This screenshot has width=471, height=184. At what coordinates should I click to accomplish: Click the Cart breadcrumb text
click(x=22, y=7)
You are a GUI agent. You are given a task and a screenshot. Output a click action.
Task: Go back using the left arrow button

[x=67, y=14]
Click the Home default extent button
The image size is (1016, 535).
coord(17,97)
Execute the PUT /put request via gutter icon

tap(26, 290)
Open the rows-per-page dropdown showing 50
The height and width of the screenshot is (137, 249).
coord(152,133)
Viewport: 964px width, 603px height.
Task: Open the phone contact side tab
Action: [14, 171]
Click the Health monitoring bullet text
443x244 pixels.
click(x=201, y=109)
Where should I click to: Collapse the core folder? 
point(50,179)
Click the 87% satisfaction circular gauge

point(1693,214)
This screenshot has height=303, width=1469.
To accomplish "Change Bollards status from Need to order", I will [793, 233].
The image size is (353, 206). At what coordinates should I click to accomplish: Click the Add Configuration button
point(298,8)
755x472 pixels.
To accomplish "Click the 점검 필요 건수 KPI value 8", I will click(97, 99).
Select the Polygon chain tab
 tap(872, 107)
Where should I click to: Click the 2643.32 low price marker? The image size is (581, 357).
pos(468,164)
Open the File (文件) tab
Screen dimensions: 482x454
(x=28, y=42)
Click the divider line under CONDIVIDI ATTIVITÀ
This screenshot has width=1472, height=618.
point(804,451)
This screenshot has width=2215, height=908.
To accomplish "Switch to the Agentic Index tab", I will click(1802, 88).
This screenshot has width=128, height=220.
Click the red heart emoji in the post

(REQUIRED ACTION)
Reproduce, exactly as they stand in the data above, the lines from the one that holds "Click the 87% satisfaction circular gauge" to the one that holds "This screenshot has width=2215, height=908.", inclusive.

(SOLUTION)
Click the 87% satisfaction circular gauge

point(1693,214)
This screenshot has height=303, width=1469.
To accomplish "Change Bollards status from Need to order", I will [793, 233].
The image size is (353, 206). At what coordinates should I click to accomplish: Click the Add Configuration button
point(298,8)
755x472 pixels.
To accomplish "Click the 점검 필요 건수 KPI value 8", I will click(97, 99).
Select the Polygon chain tab
 tap(872, 107)
Where should I click to: Click the 2643.32 low price marker? The image size is (581, 357).
pos(468,164)
Open the File (文件) tab
Screen dimensions: 482x454
(x=28, y=42)
Click the divider line under CONDIVIDI ATTIVITÀ
This screenshot has width=1472, height=618.
point(804,451)
This screenshot has width=2215, height=908.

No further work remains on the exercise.